Arrange the lines between the one containing "How do I perform: Collapse" and the one containing "pos(390,32)", inclusive, as a Markdown table with columns Row and Line. Number each row and leave out blank lines.

## Material supplied

━━━━━━━━━━━━━━━━━━━━

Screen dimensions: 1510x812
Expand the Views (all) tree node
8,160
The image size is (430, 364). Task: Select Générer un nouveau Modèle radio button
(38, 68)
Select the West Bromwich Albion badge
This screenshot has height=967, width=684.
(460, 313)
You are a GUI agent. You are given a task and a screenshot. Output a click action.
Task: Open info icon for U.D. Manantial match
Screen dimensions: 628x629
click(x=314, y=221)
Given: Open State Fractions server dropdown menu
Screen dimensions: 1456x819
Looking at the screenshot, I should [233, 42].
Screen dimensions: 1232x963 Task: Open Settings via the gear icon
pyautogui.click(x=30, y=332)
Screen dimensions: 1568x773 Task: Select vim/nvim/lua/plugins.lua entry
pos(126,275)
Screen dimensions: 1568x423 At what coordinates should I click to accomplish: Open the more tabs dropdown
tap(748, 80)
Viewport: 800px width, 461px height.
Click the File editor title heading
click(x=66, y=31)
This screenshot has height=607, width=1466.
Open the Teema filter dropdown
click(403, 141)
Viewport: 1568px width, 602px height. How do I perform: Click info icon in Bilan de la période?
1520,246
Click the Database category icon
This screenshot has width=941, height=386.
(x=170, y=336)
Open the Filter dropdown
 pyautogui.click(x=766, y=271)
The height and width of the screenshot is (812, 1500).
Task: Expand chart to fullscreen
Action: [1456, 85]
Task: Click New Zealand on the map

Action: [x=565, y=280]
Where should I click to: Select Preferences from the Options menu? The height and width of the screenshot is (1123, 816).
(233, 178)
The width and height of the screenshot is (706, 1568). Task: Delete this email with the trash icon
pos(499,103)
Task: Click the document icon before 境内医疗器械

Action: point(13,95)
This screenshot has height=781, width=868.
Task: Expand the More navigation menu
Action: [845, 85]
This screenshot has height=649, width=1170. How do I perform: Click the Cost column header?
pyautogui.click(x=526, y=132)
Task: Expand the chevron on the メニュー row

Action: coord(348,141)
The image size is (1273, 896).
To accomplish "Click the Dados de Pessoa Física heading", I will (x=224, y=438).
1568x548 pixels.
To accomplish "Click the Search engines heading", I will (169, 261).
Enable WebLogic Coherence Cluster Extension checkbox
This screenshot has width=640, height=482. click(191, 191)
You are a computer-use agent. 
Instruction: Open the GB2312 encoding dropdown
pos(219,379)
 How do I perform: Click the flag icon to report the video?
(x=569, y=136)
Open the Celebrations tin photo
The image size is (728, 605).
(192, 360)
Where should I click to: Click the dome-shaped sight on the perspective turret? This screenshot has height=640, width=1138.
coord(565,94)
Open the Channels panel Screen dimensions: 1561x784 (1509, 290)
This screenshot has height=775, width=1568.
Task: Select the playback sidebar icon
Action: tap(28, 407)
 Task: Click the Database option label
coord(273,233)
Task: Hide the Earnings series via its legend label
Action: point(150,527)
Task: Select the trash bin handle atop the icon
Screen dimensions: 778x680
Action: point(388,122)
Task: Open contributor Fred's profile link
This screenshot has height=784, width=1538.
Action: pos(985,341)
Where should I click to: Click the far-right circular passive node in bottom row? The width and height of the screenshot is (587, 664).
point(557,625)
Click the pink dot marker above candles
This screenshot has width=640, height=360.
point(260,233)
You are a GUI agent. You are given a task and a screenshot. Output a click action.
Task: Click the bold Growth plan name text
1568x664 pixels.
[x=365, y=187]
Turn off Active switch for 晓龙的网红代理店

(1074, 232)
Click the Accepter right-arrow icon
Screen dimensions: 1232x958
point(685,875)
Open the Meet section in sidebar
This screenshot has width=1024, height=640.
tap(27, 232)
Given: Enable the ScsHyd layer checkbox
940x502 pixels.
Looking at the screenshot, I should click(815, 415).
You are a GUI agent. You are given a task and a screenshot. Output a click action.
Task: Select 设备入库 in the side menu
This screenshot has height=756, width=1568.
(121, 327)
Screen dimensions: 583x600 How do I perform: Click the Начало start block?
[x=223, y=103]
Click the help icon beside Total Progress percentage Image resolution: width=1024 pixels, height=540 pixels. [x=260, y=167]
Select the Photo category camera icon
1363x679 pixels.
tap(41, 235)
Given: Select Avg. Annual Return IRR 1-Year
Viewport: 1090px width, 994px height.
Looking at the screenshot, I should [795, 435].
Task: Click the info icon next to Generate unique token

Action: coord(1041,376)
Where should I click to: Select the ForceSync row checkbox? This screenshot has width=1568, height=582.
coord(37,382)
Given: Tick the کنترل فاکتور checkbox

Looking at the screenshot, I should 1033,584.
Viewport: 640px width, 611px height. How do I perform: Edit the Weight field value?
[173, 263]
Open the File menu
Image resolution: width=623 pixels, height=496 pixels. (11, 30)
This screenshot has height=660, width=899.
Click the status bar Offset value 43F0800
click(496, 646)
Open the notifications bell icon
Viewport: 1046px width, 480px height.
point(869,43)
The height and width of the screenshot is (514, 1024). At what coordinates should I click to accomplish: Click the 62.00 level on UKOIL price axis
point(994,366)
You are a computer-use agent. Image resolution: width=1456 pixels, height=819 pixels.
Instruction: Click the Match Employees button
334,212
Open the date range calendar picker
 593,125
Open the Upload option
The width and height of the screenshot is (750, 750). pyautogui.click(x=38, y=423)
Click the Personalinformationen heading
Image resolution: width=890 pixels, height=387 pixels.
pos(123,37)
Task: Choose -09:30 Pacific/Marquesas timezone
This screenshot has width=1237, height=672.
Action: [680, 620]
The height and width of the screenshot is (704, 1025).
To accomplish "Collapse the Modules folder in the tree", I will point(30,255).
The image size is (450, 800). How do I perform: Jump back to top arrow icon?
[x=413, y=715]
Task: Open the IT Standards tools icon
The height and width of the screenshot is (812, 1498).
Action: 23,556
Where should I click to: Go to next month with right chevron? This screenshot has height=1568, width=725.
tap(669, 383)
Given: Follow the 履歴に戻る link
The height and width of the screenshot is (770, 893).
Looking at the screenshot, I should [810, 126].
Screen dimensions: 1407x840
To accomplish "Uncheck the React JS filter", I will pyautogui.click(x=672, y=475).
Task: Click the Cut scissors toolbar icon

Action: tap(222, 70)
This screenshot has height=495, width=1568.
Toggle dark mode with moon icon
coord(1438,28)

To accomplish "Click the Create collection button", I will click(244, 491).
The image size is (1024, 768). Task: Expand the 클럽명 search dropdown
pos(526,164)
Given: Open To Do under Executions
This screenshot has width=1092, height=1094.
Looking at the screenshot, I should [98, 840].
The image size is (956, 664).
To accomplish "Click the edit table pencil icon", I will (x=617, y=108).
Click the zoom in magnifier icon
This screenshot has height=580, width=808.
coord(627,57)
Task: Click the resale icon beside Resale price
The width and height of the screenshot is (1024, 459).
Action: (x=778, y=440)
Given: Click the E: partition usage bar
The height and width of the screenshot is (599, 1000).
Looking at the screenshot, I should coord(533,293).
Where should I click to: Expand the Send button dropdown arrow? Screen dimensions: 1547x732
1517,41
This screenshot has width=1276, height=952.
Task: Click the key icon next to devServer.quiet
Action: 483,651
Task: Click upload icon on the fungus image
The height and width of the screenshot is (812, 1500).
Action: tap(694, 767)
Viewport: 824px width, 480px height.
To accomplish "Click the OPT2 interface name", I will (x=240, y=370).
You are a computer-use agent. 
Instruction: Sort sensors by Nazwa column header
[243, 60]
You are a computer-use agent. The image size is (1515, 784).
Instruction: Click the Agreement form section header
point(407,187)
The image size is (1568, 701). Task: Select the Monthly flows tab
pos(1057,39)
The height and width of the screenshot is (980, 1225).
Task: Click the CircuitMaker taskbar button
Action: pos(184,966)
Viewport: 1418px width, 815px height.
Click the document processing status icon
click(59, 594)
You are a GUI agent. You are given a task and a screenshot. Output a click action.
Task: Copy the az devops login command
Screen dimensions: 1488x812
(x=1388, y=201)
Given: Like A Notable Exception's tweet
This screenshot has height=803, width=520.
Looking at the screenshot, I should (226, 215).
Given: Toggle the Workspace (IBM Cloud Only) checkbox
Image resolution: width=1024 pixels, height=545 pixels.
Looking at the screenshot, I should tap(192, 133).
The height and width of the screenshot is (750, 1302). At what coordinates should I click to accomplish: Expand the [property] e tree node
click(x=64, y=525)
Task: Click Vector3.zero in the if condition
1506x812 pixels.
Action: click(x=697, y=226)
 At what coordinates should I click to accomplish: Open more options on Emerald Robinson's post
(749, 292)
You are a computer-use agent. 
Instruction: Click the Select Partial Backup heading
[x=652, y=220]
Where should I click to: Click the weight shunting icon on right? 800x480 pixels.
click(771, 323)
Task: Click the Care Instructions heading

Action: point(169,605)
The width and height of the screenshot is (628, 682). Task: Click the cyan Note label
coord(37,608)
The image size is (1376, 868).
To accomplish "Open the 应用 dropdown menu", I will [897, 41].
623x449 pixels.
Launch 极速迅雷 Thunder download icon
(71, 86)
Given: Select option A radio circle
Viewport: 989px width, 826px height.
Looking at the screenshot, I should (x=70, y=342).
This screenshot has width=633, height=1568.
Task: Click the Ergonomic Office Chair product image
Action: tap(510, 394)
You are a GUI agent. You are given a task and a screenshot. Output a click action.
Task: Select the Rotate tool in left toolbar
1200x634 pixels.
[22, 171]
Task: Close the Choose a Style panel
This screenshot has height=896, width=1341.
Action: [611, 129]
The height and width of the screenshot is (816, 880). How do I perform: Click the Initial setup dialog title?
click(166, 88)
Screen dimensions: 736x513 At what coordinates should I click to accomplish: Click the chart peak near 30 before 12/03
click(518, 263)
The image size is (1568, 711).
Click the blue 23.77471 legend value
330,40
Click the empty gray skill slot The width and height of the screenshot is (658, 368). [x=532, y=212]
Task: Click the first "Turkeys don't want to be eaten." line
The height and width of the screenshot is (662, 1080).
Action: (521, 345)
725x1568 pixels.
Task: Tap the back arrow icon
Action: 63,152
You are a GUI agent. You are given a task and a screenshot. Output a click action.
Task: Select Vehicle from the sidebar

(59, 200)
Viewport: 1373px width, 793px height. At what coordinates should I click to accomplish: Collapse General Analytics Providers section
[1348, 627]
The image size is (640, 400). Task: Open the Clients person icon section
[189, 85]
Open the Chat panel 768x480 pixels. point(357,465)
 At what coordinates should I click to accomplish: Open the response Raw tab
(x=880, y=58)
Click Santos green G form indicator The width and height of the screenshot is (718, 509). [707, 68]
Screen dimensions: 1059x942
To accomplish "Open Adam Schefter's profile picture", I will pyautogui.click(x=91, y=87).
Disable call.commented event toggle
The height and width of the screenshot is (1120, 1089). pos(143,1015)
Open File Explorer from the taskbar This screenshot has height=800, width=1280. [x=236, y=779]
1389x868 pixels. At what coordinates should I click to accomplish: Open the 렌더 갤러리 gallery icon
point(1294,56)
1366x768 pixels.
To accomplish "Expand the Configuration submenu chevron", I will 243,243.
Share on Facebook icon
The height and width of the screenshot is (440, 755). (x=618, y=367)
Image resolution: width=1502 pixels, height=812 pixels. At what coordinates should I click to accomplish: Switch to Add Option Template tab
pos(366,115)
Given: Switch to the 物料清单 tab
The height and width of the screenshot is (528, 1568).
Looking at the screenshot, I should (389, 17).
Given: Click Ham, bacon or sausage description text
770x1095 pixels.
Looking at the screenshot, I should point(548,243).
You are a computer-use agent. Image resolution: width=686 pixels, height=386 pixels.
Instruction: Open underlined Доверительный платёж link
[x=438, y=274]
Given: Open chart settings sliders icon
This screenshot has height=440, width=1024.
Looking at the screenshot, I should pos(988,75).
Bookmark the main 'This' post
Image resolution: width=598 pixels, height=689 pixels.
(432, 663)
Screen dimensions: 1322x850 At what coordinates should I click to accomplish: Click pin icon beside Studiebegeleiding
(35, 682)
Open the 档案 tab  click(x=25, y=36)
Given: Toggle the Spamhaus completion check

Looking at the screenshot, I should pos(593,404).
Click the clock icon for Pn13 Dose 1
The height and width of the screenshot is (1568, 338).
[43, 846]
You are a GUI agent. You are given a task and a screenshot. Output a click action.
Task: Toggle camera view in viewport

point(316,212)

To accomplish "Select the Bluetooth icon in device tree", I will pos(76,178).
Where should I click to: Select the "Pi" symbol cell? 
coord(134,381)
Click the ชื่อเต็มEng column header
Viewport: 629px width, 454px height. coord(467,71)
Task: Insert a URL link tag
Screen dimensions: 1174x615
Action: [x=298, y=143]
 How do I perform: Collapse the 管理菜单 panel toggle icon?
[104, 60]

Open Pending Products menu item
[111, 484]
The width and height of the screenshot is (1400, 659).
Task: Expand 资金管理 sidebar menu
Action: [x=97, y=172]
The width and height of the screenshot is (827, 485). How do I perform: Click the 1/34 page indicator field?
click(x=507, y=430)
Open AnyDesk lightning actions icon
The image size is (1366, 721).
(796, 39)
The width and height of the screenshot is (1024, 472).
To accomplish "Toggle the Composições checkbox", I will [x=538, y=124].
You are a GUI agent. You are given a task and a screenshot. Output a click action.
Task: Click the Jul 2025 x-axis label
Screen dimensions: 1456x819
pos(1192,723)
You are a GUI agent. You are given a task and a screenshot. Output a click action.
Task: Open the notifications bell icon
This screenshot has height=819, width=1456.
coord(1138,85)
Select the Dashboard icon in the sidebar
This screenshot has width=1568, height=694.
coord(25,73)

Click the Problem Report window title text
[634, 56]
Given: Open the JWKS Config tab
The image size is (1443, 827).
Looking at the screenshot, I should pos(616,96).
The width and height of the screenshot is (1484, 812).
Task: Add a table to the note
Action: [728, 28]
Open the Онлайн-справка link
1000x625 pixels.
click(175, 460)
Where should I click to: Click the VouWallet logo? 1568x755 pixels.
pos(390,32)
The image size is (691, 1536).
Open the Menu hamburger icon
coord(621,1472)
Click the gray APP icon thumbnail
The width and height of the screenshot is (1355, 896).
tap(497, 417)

━━━━━━━━━━━━━━━━━━━━

## Full response
| Row | Line |
|---|---|
| 1 |  How do I perform: Collapse the 管理菜单 panel toggle icon? |
| 2 | [104, 60] |
| 3 | Open Pending Products menu item |
| 4 | [111, 484] |
| 5 | The width and height of the screenshot is (1400, 659). |
| 6 | Task: Expand 资金管理 sidebar menu |
| 7 | Action: [x=97, y=172] |
| 8 | The width and height of the screenshot is (827, 485). How do I perform: Click the 1/34 page indicator field? |
| 9 | click(x=507, y=430) |
| 10 | Open AnyDesk lightning actions icon |
| 11 | The image size is (1366, 721). |
| 12 | (796, 39) |
| 13 | The width and height of the screenshot is (1024, 472). |
| 14 | To accomplish "Toggle the Composições checkbox", I will [x=538, y=124]. |
| 15 | You are a GUI agent. You are given a task and a screenshot. Output a click action. |
| 16 | Task: Click the Jul 2025 x-axis label |
| 17 | Screen dimensions: 1456x819 |
| 18 | pos(1192,723) |
| 19 | You are a GUI agent. You are given a task and a screenshot. Output a click action. |
| 20 | Task: Open the notifications bell icon |
| 21 | This screenshot has height=819, width=1456. |
| 22 | coord(1138,85) |
| 23 | Select the Dashboard icon in the sidebar |
| 24 | This screenshot has width=1568, height=694. |
| 25 | coord(25,73) |
| 26 | Click the Problem Report window title text |
| 27 | [634, 56] |
| 28 | Given: Open the JWKS Config tab |
| 29 | The image size is (1443, 827). |
| 30 | Looking at the screenshot, I should pos(616,96). |
| 31 | The width and height of the screenshot is (1484, 812). |
| 32 | Task: Add a table to the note |
| 33 | Action: [728, 28] |
| 34 | Open the Онлайн-справка link |
| 35 | 1000x625 pixels. |
| 36 | click(175, 460) |
| 37 | Where should I click to: Click the VouWallet logo? 1568x755 pixels. |
| 38 | pos(390,32) |